Energy looks less recession-burdened these days. After plunging on “Liberation Day” tariff fears, the sector is up 11% from the bottom, with 4% of that since Thursday. As the outlines of doom blur, the market is slipping back into its favorite outfit: mindless optimism.
Investors kept eyes on London, where US-China trade talks resumed with the usual choreography: hopeful remarks, no details, and a promise to stay another day if the magic doesn’t happen tonight. Commerce Secretary Lutnick said things are going well, which in diplomatic terms means “not derailed yet.” Analysts expect a mutual loosening of export controls. The US might throw a few tech scraps back over the fence in exchange for China easing rare-earth restrictions.
From our “more than just two countries in the world” file, the US and India are reportedly closing in on an interim trade deal. It’s unclear whether this will involve actual trade, or just more interims.
Like investors, companies are starting to see through the trade war pantomime. The NFIB Small Business Optimism Index ticked up to 98.8 in May from 95.8 in April, snapping a four-month losing streak and beating expectations. Not everyone’s buying the recession postcards.
Markets are holding their breath for tomorrow’s CPI report, with whispers of a slightly cooler print. Analysts expect headline inflation to have risen 0.2% in May, pushing the year-over-year rate to 2.5%. Core CPI is seen ticking up 0.3%, nudging the annual rate to 2.9%.
The key question: have companies started cranking prices higher because they think costs will rise, or because they can’t get enough stuff to sell? Either way, it’s bad for demand and worse for Fed doves hoping to cut rates without looking reckless.
And you know whose social media impulses will flare up at that news. Brace yourself, “Too Late” Powell.
Finally, a check-in at the civilizational inflection point.
In a move that feels equal parts strategic and awkward, OpenAI has tapped Google (GOOG +1.3%) Cloud to help power its ever-growing appetite for compute. Reuters called it a surprise. It is—and isn’t. The two are fierce rivals in AI, but training those models takes a whole lot of horsepower, and apparently not even OpenAI can build it all alone. Google does sell cloud services, so…
Google’s cloud unit gets the win, supplying extra capacity to help OpenAI scale ChatGPT, the very product giving Google’s core search business night sweats.

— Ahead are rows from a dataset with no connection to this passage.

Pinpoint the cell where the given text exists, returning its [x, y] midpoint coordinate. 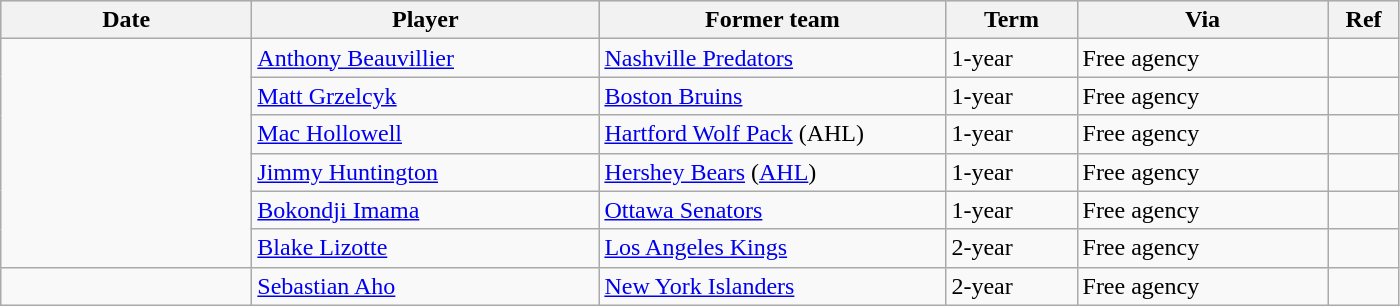
Ref [1364, 20]
Hartford Wolf Pack (AHL) [772, 134]
Boston Bruins [772, 96]
Jimmy Huntington [426, 172]
Former team [772, 20]
Mac Hollowell [426, 134]
Nashville Predators [772, 58]
Los Angeles Kings [772, 248]
Bokondji Imama [426, 210]
Term [1012, 20]
Blake Lizotte [426, 248]
New York Islanders [772, 286]
Anthony Beauvillier [426, 58]
Date [126, 20]
Player [426, 20]
Sebastian Aho [426, 286]
Matt Grzelcyk [426, 96]
Hershey Bears (AHL) [772, 172]
Ottawa Senators [772, 210]
Via [1202, 20]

The threat to Google Search hasn’t gone anywhere. But at least now, it gets to bill the competition by the petaflop-second.
Over at Meta (META +1.2%), Mark Zuckerberg is reportedly unhappy with how Llama 4 is performing, and how the world is reacting to it.

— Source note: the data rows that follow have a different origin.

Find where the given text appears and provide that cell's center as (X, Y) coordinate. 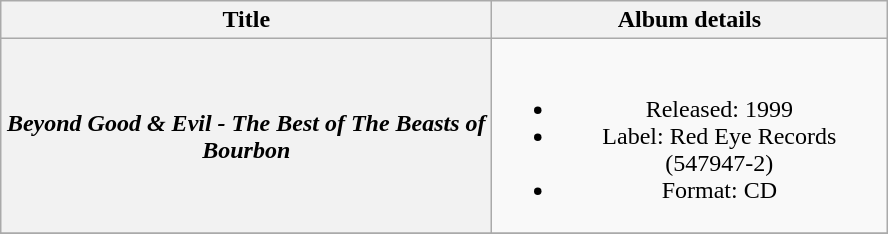
Title (246, 20)
Album details (690, 20)
Beyond Good & Evil - The Best of The Beasts of Bourbon (246, 136)
Released: 1999Label: Red Eye Records (547947-2)Format: CD (690, 136)
Search for the cell housing the specified text and yield its (X, Y) center coordinate. 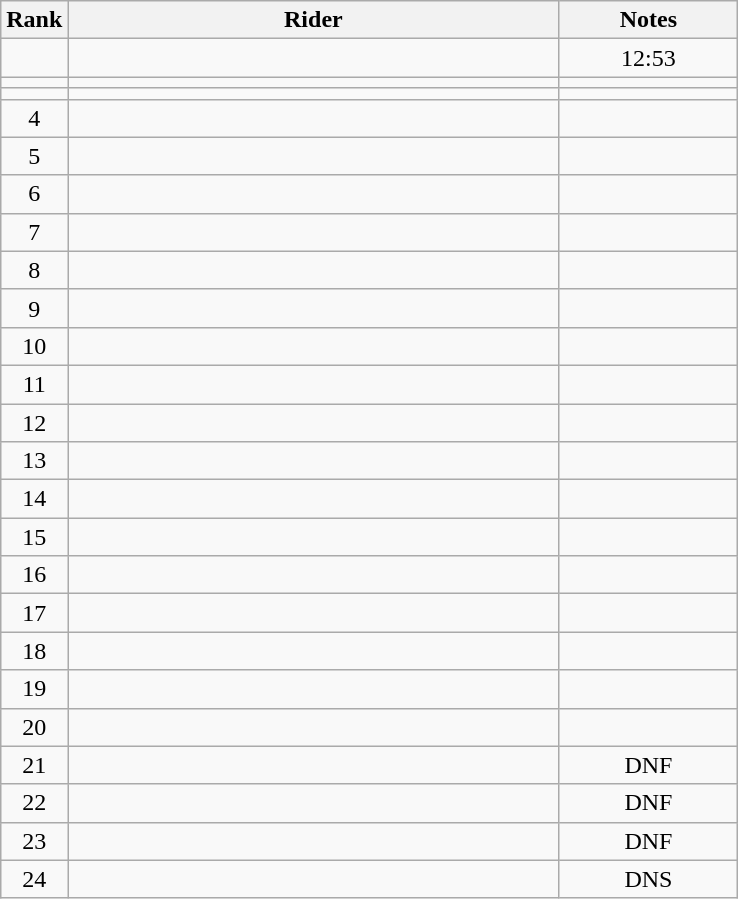
Notes (648, 20)
12 (34, 423)
22 (34, 803)
17 (34, 613)
6 (34, 194)
11 (34, 384)
23 (34, 841)
24 (34, 879)
5 (34, 156)
14 (34, 499)
15 (34, 537)
7 (34, 232)
Rank (34, 20)
9 (34, 308)
13 (34, 461)
10 (34, 346)
4 (34, 118)
16 (34, 575)
Rider (314, 20)
12:53 (648, 58)
18 (34, 651)
20 (34, 727)
8 (34, 270)
21 (34, 765)
DNS (648, 879)
19 (34, 689)
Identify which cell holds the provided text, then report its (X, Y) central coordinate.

So he’s doing what any frustrated billionaire would do: holding home-based AGI strategy meetings in Lake Tahoe and Palo Alto, handpicking a team of experts to build the superintelligence. Your correspondent needs to rethink his parties.
According to Bloomberg, Zuck’s hiring 50 people and reshuffling the Menlo Park layout to keep his new AI brain trust within walking distance of his office. The goal: catch up to OpenAI, which still leads the race Meta insists it’s not losing. The New York Times says the effort includes Alexandr Wang of Scale AI, with Meta considering a multi-billion dollar investment in his company.
And that was the day.
Stocks are drifting higher, trade talks are drifting sideways, and megatech is drifting into each other’s server farms. It might be the calm before something, but nobody’s quite sure what.